__Brief__. Could you reproduce the lines below from the one with "Instruction: Click the Total" through the one with "Given: Click column"? Keep both ends and add nothing.

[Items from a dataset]
BEGIN

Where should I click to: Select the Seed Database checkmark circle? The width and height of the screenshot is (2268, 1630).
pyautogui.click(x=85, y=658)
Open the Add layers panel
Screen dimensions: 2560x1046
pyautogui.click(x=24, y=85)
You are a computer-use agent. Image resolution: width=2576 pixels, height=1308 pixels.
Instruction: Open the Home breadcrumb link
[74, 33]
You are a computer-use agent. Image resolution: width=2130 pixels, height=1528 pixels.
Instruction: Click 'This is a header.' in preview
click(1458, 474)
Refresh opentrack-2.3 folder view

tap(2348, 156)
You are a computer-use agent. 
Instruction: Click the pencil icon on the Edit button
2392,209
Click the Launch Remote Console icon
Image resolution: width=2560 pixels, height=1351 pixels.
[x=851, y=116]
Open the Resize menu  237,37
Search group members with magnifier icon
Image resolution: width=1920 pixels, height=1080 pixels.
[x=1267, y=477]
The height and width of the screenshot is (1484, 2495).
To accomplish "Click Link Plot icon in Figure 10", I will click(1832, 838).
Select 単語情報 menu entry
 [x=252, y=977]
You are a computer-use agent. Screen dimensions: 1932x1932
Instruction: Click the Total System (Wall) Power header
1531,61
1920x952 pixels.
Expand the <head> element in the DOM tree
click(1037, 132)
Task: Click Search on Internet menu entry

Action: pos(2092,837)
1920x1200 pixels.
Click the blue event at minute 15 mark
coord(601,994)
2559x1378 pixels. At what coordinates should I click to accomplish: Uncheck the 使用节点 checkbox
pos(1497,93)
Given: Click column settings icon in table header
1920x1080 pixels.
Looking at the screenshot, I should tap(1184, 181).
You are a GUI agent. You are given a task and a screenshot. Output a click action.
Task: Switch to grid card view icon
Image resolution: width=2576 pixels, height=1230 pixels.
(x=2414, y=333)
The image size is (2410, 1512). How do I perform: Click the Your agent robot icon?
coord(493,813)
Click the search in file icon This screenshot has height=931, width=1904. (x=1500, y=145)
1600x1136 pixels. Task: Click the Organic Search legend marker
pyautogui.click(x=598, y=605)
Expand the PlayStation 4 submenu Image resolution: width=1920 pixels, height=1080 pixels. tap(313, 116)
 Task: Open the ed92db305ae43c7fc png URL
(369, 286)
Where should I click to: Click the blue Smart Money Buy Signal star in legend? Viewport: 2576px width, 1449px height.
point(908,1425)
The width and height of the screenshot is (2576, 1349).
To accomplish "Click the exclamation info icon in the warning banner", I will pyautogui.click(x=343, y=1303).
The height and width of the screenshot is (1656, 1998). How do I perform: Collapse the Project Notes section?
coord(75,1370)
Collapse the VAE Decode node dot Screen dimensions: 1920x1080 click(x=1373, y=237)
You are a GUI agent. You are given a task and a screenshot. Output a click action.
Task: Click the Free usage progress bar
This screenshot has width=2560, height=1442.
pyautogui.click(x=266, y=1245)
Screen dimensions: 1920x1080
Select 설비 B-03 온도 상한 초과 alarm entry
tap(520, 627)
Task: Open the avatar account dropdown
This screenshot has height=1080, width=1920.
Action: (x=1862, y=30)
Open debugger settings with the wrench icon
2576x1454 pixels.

END

__Reply to the exercise__.
Instruction: Click the Total System (Wall) Power header
1531,61
1920x952 pixels.
Expand the <head> element in the DOM tree
click(1037, 132)
Task: Click Search on Internet menu entry

Action: pos(2092,837)
1920x1200 pixels.
Click the blue event at minute 15 mark
coord(601,994)
2559x1378 pixels. At what coordinates should I click to accomplish: Uncheck the 使用节点 checkbox
pos(1497,93)
Given: Click column settings icon in table header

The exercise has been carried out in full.